I had put my iPhone on her pillow and played her playlist (ironically called my “on-the-go playlist”) and Prince’s When Doves Cry came on. I looked at Juniper with what I imagine was a stricken look on my face. The Sunday before we had first arrived at my mom’s following a call from the nursing home that they thought she would pass either that night or in the morning. We had a wonderful, magical wake with the whole family there. I will write more about that night another time, but at one point we were listening to music and I had said, “I bet she’ll go when it’s When DOves Cry.” So to hear it again, when my mom was so obviously close to leaving, was eerie, to say the least.

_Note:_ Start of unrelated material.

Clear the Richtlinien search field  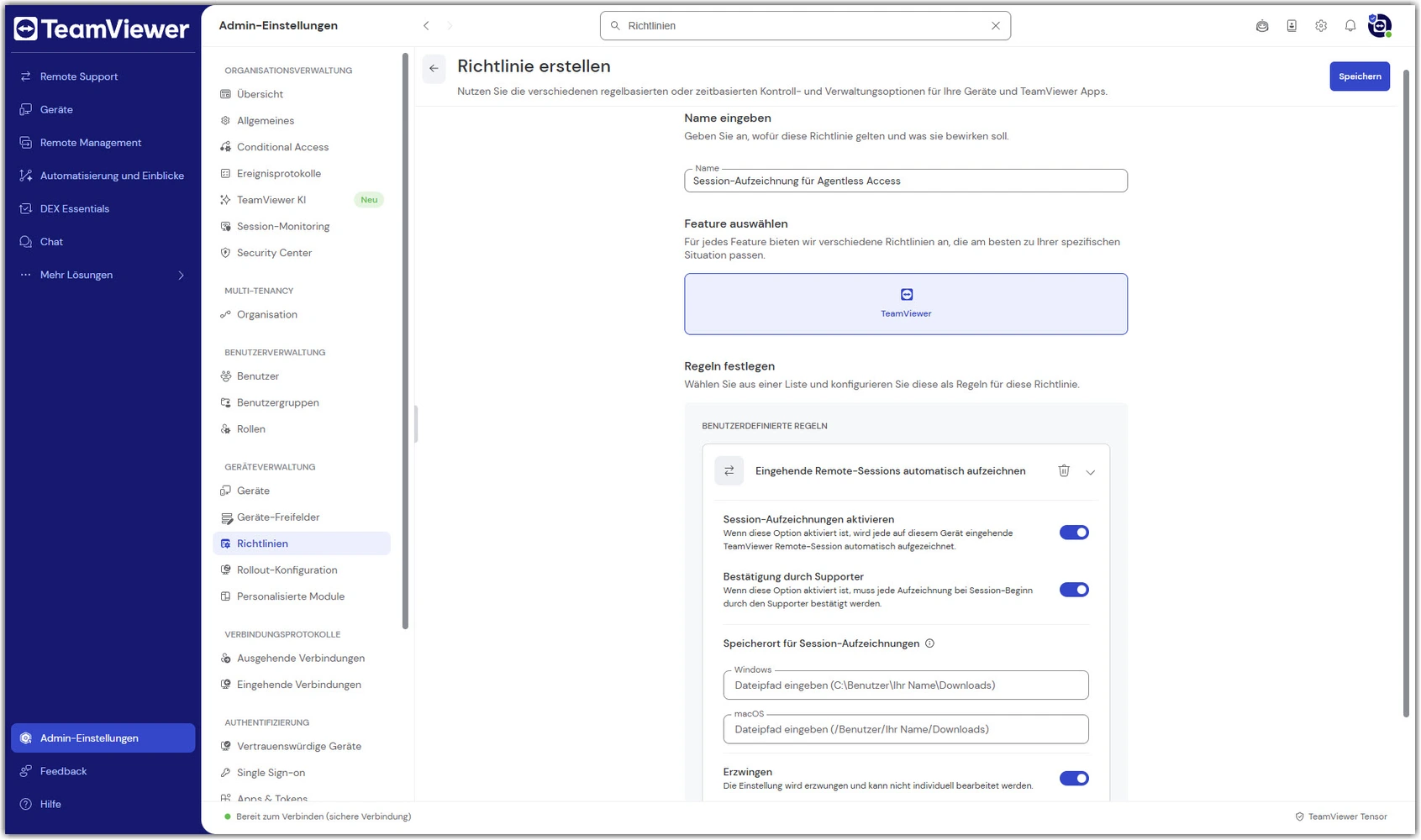point(996,26)
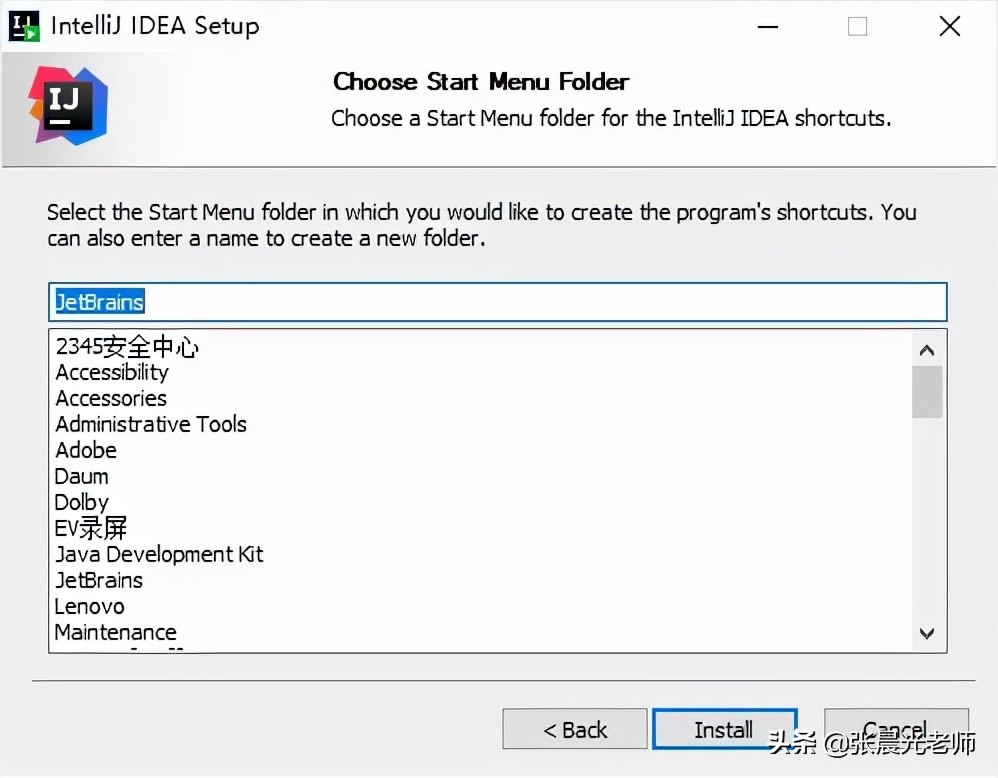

It is so hard to let go of someone, even when you want them to go. Even when you know they won’t ever get better, when they would hate to still be around in the state they are in, when you have “prepared” yourself for the very moment for what feels like a very long time. And yet, when the breath slows – or stops – your first impulse is always “No! Breathe!” And then, at least for me, I had to consciously say “Yes, yes, you go. It’s OK. We will be OK. You will be OK. We love you and will miss you, but we will remember you forever. It’s OK to go.” Which is literally what I did last Sunday.
I stroked her hair, and Juniper held her hand and stroked her arm and we all listened to Bob Marley sing Three Little Birds to remind us that every little thing IS going to be alright. Then Bonnie Raitt sang Nick of Time. Mom loved Bonnie Raitt and she and Joe saw her a few times, if I remember correctly. This song always made me teary anyways…
Mom’s breath was so gentle, so soft, it never really paused nor was there a dramatic intake or sigh. It seemed to me just a sweet, soft stop. She finally just let go.
And then Imagine there’s no heaven it’s easy if you try, no hell below us, above us only sky…
I love you mom.
posted 7:26 pm, August 29, 2010 totally by coincidence. or nora intervention.